→ DESCRIPTION OF THE TASK
Reproduce the entries in full, with no changes.

→ LISTED ENTRIES
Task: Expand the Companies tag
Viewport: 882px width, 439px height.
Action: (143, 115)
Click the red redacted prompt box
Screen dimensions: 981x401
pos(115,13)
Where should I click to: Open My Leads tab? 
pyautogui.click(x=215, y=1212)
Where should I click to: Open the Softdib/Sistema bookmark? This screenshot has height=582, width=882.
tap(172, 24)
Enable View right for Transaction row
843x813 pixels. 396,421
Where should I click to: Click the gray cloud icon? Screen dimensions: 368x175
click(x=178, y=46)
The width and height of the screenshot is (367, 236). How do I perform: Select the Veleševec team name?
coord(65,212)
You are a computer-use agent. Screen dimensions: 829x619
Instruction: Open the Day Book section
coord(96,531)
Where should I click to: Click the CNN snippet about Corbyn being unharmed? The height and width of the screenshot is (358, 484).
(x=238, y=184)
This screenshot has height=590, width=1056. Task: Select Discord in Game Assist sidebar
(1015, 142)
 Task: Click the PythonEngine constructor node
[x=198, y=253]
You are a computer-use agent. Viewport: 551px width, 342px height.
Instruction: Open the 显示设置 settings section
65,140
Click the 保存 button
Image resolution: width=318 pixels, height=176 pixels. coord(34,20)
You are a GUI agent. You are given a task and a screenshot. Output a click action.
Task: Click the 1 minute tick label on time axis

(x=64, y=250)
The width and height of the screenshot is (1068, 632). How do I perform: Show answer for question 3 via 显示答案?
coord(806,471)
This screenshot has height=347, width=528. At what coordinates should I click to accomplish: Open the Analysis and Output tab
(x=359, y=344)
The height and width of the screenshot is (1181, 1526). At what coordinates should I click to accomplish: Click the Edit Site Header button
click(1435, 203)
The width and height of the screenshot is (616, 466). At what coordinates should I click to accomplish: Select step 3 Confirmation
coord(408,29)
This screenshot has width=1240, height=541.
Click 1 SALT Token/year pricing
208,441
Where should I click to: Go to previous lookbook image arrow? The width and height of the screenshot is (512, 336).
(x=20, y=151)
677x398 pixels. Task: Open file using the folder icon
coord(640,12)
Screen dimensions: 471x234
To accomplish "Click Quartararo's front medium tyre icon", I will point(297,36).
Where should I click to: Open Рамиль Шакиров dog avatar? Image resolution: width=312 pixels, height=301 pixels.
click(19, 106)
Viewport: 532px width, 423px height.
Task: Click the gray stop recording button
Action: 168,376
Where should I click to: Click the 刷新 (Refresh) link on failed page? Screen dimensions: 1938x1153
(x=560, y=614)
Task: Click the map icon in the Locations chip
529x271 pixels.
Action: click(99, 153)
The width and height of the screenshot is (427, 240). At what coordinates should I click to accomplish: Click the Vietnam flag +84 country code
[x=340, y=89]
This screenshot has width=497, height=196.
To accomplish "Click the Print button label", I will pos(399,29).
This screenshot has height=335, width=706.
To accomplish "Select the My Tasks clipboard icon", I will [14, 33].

→ FINAL ANSWER
Task: Expand the Companies tag
Viewport: 882px width, 439px height.
Action: (143, 115)
Click the red redacted prompt box
Screen dimensions: 981x401
pos(115,13)
Where should I click to: Open My Leads tab? 
pyautogui.click(x=215, y=1212)
Where should I click to: Open the Softdib/Sistema bookmark? This screenshot has height=582, width=882.
tap(172, 24)
Enable View right for Transaction row
843x813 pixels. 396,421
Where should I click to: Click the gray cloud icon? Screen dimensions: 368x175
click(x=178, y=46)
The width and height of the screenshot is (367, 236). How do I perform: Select the Veleševec team name?
coord(65,212)
You are a computer-use agent. Screen dimensions: 829x619
Instruction: Open the Day Book section
coord(96,531)
Where should I click to: Click the CNN snippet about Corbyn being unharmed? The height and width of the screenshot is (358, 484).
(x=238, y=184)
This screenshot has height=590, width=1056. Task: Select Discord in Game Assist sidebar
(1015, 142)
 Task: Click the PythonEngine constructor node
[x=198, y=253]
You are a computer-use agent. Viewport: 551px width, 342px height.
Instruction: Open the 显示设置 settings section
65,140
Click the 保存 button
Image resolution: width=318 pixels, height=176 pixels. coord(34,20)
You are a GUI agent. You are given a task and a screenshot. Output a click action.
Task: Click the 1 minute tick label on time axis

(x=64, y=250)
The width and height of the screenshot is (1068, 632). How do I perform: Show answer for question 3 via 显示答案?
coord(806,471)
This screenshot has height=347, width=528. At what coordinates should I click to accomplish: Open the Analysis and Output tab
(x=359, y=344)
The height and width of the screenshot is (1181, 1526). At what coordinates should I click to accomplish: Click the Edit Site Header button
click(1435, 203)
The width and height of the screenshot is (616, 466). At what coordinates should I click to accomplish: Select step 3 Confirmation
coord(408,29)
This screenshot has width=1240, height=541.
Click 1 SALT Token/year pricing
208,441
Where should I click to: Go to previous lookbook image arrow? The width and height of the screenshot is (512, 336).
(x=20, y=151)
677x398 pixels. Task: Open file using the folder icon
coord(640,12)
Screen dimensions: 471x234
To accomplish "Click Quartararo's front medium tyre icon", I will point(297,36).
Where should I click to: Open Рамиль Шакиров dog avatar? Image resolution: width=312 pixels, height=301 pixels.
click(19, 106)
Viewport: 532px width, 423px height.
Task: Click the gray stop recording button
Action: 168,376
Where should I click to: Click the 刷新 (Refresh) link on failed page? Screen dimensions: 1938x1153
(x=560, y=614)
Task: Click the map icon in the Locations chip
529x271 pixels.
Action: click(99, 153)
The width and height of the screenshot is (427, 240). At what coordinates should I click to accomplish: Click the Vietnam flag +84 country code
[x=340, y=89]
This screenshot has width=497, height=196.
To accomplish "Click the Print button label", I will pos(399,29).
This screenshot has height=335, width=706.
To accomplish "Select the My Tasks clipboard icon", I will [14, 33].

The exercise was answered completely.